◆ **INSTRUCTION**: Could you set down, unchanged, the lines of the records below, starting with the line that contains "You are a computer-use agent. The" and going on through the line that contains "will (912, 80)."?

◆ **SUPPLIED RECORDS**:
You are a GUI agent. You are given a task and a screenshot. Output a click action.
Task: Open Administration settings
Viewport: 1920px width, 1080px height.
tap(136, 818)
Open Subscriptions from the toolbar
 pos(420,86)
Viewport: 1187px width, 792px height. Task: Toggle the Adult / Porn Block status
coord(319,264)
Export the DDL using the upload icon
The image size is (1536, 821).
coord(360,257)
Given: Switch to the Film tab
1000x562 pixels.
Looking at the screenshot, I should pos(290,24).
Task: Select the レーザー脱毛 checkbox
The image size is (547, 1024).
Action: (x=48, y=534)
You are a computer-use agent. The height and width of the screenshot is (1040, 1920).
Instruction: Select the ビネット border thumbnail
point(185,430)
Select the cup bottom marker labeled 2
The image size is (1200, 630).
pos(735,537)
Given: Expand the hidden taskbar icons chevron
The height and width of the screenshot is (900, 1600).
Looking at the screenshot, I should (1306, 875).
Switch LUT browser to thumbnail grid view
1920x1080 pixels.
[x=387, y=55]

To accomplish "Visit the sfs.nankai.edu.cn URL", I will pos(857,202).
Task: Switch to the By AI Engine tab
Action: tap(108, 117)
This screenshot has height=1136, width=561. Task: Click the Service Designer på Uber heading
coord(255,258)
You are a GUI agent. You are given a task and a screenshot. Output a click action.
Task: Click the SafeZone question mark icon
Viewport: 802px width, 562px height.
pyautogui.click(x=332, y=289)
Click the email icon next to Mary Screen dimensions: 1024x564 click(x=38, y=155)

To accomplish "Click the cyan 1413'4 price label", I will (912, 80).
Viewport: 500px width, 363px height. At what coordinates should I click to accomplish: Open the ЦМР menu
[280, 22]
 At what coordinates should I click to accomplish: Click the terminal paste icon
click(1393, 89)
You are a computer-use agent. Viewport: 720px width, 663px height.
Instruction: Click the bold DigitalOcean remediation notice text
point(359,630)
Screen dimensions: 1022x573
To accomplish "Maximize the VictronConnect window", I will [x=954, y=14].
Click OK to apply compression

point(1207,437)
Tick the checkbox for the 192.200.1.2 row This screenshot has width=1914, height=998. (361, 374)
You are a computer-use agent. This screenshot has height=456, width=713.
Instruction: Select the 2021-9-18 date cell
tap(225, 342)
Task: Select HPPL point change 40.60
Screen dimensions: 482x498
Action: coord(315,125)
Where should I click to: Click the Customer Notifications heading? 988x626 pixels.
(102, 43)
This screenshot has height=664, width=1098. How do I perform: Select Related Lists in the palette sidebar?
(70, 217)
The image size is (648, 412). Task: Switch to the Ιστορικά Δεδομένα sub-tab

◆ **RESPONSE TO THIS EXERCISE**:
You are a computer-use agent. The height and width of the screenshot is (1040, 1920).
Instruction: Select the ビネット border thumbnail
point(185,430)
Select the cup bottom marker labeled 2
The image size is (1200, 630).
pos(735,537)
Given: Expand the hidden taskbar icons chevron
The height and width of the screenshot is (900, 1600).
Looking at the screenshot, I should (1306, 875).
Switch LUT browser to thumbnail grid view
1920x1080 pixels.
[x=387, y=55]

To accomplish "Visit the sfs.nankai.edu.cn URL", I will pos(857,202).
Task: Switch to the By AI Engine tab
Action: tap(108, 117)
This screenshot has height=1136, width=561. Task: Click the Service Designer på Uber heading
coord(255,258)
You are a GUI agent. You are given a task and a screenshot. Output a click action.
Task: Click the SafeZone question mark icon
Viewport: 802px width, 562px height.
pyautogui.click(x=332, y=289)
Click the email icon next to Mary Screen dimensions: 1024x564 click(x=38, y=155)

To accomplish "Click the cyan 1413'4 price label", I will (912, 80).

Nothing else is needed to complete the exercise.